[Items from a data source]

=======

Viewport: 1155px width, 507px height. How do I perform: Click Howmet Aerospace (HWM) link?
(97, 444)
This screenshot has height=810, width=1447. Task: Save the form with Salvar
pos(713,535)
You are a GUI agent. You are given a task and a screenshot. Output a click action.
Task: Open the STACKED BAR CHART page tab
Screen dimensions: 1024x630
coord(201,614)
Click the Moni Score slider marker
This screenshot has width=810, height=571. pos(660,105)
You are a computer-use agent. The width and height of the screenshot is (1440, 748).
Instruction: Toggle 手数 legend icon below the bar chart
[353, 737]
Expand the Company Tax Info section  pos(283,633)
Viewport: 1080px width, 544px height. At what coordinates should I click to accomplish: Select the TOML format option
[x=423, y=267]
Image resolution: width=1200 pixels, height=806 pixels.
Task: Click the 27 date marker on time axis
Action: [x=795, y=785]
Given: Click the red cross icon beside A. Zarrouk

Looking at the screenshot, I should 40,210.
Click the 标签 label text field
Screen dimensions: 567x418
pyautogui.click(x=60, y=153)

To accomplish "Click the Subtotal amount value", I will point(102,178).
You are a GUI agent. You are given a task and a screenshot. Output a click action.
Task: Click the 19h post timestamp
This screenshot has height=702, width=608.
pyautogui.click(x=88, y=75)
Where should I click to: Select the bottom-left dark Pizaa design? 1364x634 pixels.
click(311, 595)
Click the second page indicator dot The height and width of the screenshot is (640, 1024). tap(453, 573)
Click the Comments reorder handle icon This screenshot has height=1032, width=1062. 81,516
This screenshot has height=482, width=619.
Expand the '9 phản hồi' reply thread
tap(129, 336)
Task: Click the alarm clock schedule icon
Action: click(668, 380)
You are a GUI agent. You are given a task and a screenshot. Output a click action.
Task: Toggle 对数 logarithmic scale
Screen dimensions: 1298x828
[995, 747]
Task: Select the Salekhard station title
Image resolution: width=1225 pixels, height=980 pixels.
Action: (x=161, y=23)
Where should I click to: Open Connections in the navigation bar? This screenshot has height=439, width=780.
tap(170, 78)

=======

# ASSIGNED TASK
Write out only the lines that run from the line containing "Where should I click to: Select" through the line containing "This screenshot has height=482, width=619.", both included, exactly as they appear above.

# REPLY TO THE EXERCISE
Where should I click to: Select the bottom-left dark Pizaa design? 1364x634 pixels.
click(311, 595)
Click the second page indicator dot The height and width of the screenshot is (640, 1024). tap(453, 573)
Click the Comments reorder handle icon This screenshot has height=1032, width=1062. 81,516
This screenshot has height=482, width=619.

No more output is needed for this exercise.